Further to the answer provided by Minister of State Lucy Frazer MP QC to the Honourable Member’s questions in April of last year on the Justice and Security Act 2013, I can advise discussions are ongoing and an announcement will be made in due course

So there we are.  Still no reviewer appointed, let alone a review produced in relation to the operation of CMPs under the Justice and Security Act 2013.  This is despite the fact that the requirement for a review was inserted to meet concerns about the operation of the Act, and that the period to be reviewed ended in June 2018, with the review to be published “as soon as practicable” thereafter.

As explained above, the subject matter of the review is legal proceedings that constitute an exceptional departure from conventional standards of fairness and open justice, and are largely insulated from public scrutiny, so underlining the importance of the review and the public interest in it.  In every ministerial response to a parliamentary question, from April 2018 to January 2020 the same form of words appears:  “discussions are ongoing and an announcement will be made in due course”, but with no indication as to when this announcement will be made.

The series of apparently formulaic and uninformative ministerial answers to questions from Parliamentarians seeking to establish when the Government is proposing to comply with an obligation imposed on it by Parliament is not uplifting.  Nor, perhaps, does it give much reassurance as to the effectiveness of the Executive’s accountability to Parliament in an area of legitimate public concern and debate.



  1. tureksite says:

    Let me share my only experience of “secret justice” – which was with my JP hat on.

    I chaired a court which was to hear an allegation of domestic violence. An order had been granted for “screens” – which means a curtain in front of the witness box so that the Defendant cannot see the witness but counsel and the Bench can. There had been no application for a video-link.

    The prosecutor, I think slightly embarrassed, said that the complainant felt unable to give evidence if the Defendant was in the room and able to hear her; his presence would make it impossible. I asked where it was suggested he should go and the answer was “The hall outside or the cells”.

    I asked counsel for the Defendant for his submissions which were brief and helpful. “Your Worships, it is my client’s right and duty to be present throughout his trial”.

    We agreed and dismissed the application. The prosecutor offered no evidence and the case was dismissed. And we were right.

----------------------------------------

> Tasks
a) Rewrite the piece on the Justice and Security Act review from the words "The series of" through the words "my JP hat on.", swapping "uplifting" for "encouraging".
b) Carry on the piece on the Justice and Security Act review from the point where it stops.

> Information given
----------------------------------------

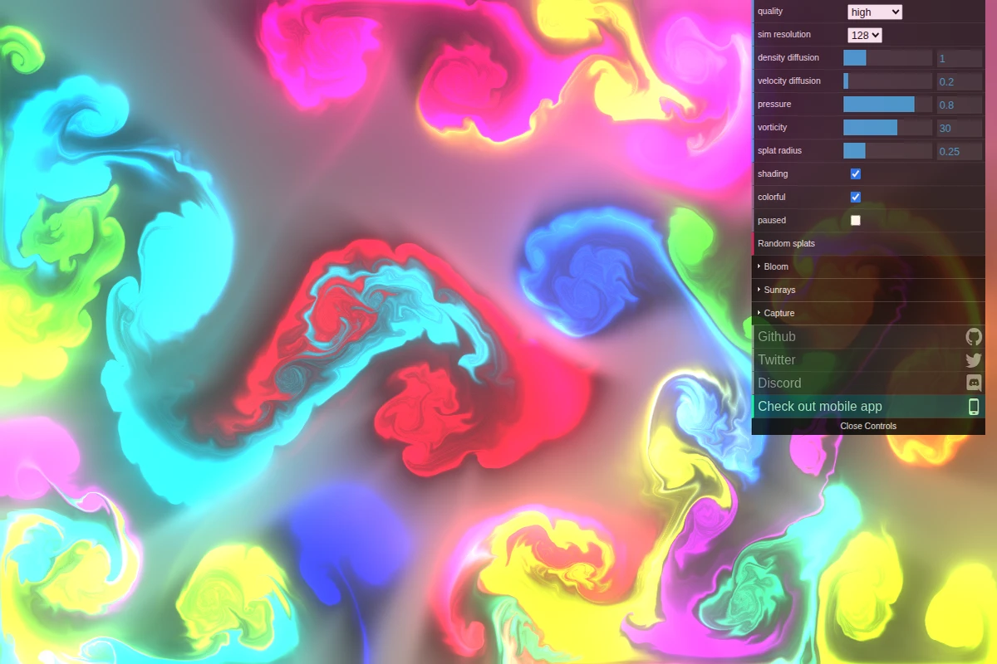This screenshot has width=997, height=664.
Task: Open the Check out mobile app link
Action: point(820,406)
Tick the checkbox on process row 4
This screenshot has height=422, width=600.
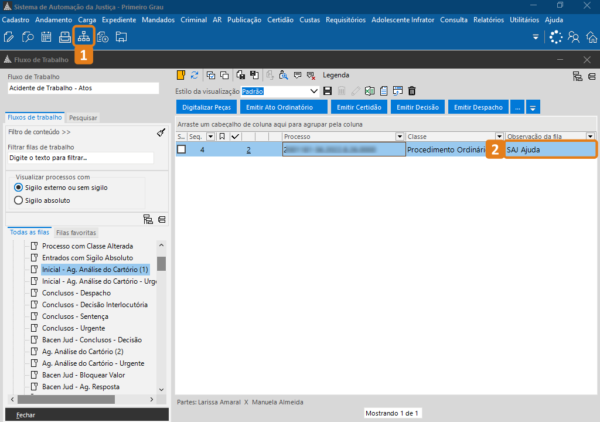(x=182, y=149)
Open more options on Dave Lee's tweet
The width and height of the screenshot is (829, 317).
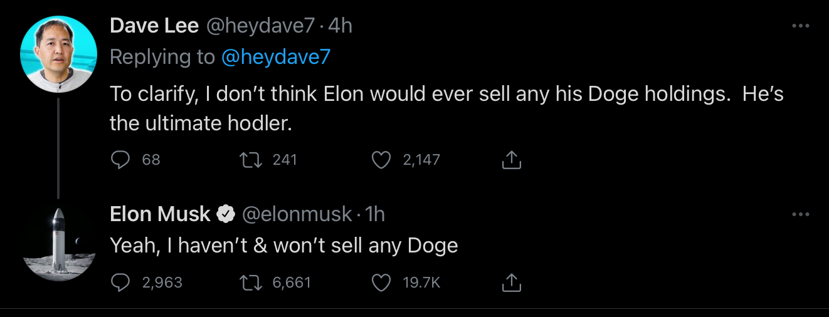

----------------------------------------

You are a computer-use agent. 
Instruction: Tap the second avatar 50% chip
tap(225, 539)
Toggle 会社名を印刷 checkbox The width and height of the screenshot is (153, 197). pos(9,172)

----------------------------------------

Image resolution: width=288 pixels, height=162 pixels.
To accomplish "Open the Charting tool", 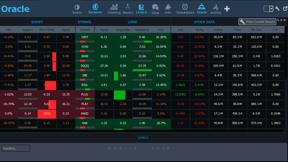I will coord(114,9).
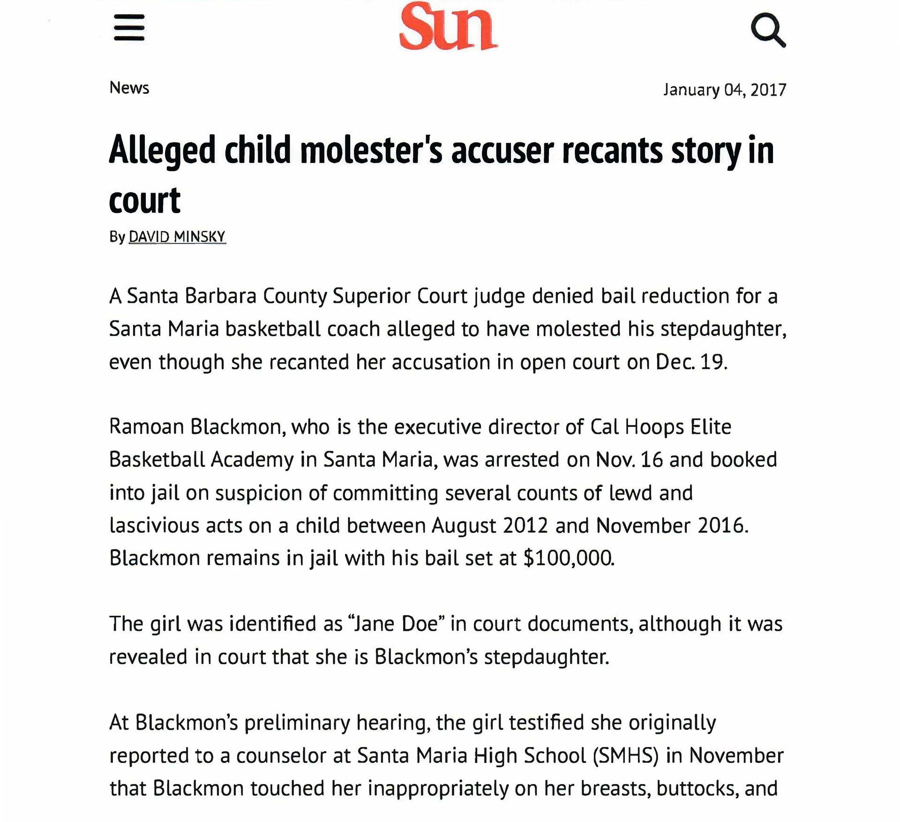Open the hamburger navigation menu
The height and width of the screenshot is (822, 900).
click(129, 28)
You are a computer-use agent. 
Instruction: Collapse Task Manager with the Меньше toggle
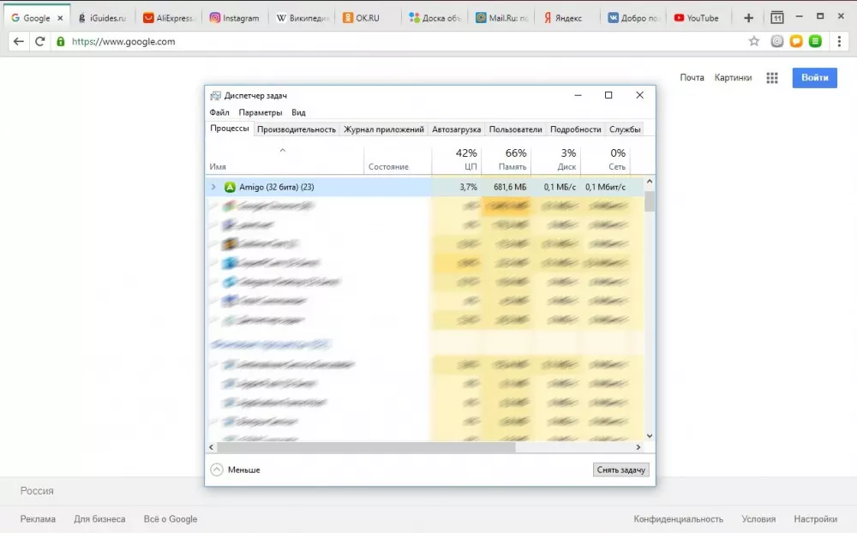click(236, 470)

----------------------------------------

> Task answers
a)
The series of apparently formulaic and uninformative ministerial answers to questions from Parliamentarians seeking to establish when the Government is proposing to comply with an obligation imposed on it by Parliament is not encouraging.  Nor, perhaps, does it give much reassurance as to the effectiveness of the Executive’s accountability to Parliament in an area of legitimate public concern and debate.



  1. tureksite says:

    Let me share my only experience of “secret justice” – which was with my JP hat on.

b)
  2. Jonathan Edwards says:

    At least in Englandandwales we have a Special Advocate. They don’t have them in the US FISA Court, do they? Has led to surveillance warrants being badly misused there. Need that JR here

  3. Interesting and shocking. Someone, must self appoint themselves as the Reviewer, alternatively can an independent reviewer be appointed or even a volunteer.
    A written objection needs to be submitted to whoever is currently responsible with a set deadline of max 2 weeks given what it appears Government unwilling to co-operate. Without a deadline nothing will be resolved.

  4. Judith Carter says:

    Funding for the litigation must be obtained before commencing proceedings.

  5. Angus McCullough QC says:

    Thanks for your comment. As you point out, there is no doubt about the mandatory nature of the duty. It may be hoped that a JR would not be necessary for the duty to be discharged, but disappointing that a series of parliamentary questions have not prompted compliance so far …

  6. David Lamming says:

    On the basis that the ‘Secretary of State’ referred to in section 13 is the Justice Secretary (aka the Lord Chancellor) and noting that it is ministers in the Justice department who have been giving the formulaic answers to MPs’ questions about the review), someone with a sufficient interest (one of the special advocates, perhaps) should commence judicial review proceedings against Robert Buckland seeking a mandatory order to compel the secretary of state to appoint the reviewer on the basis that he (and his predecessors) have failed in their statutory duty to do so. The word in subsection (1) is “must”, so he cannot wriggle out of it by saying that he has a discretion in the matter.